EXTRACTED ENTRIES >>
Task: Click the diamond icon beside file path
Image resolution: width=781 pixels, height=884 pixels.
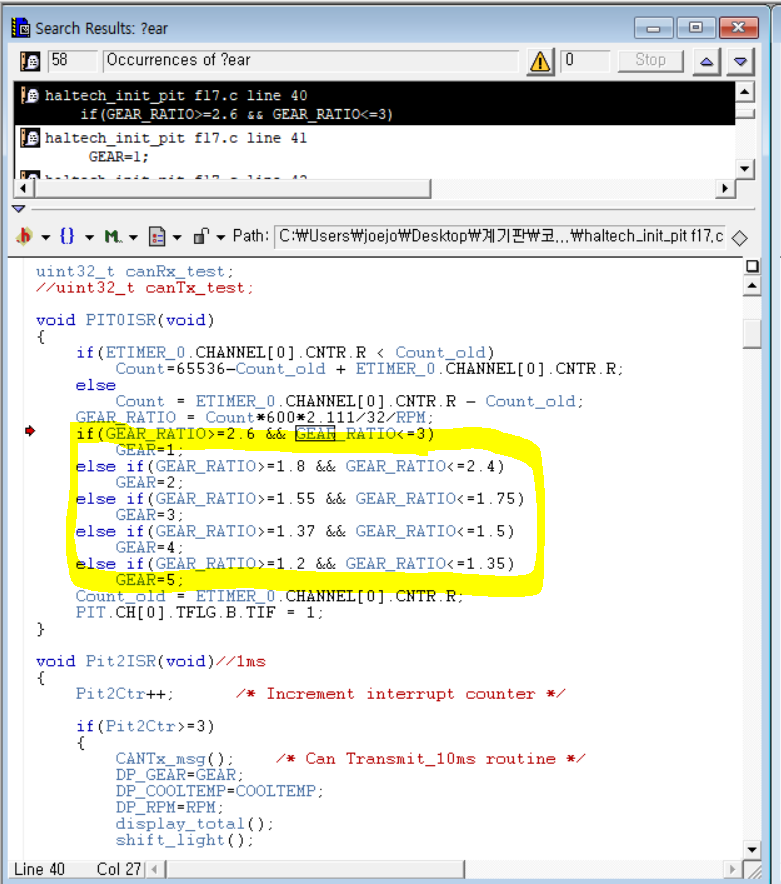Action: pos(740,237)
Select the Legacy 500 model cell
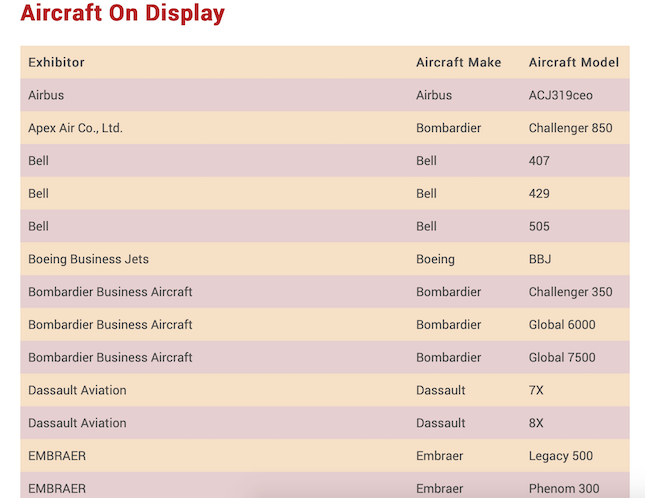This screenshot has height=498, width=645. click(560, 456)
...
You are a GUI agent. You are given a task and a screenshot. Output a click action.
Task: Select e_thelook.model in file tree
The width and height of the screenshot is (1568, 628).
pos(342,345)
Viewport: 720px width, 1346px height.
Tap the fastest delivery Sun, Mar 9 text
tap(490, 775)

PROMPT >> Go through the listing above and copy each line that contains "file".

RESULT >>
Task: Click the diamond icon beside file path
Task: Select e_thelook.model in file tree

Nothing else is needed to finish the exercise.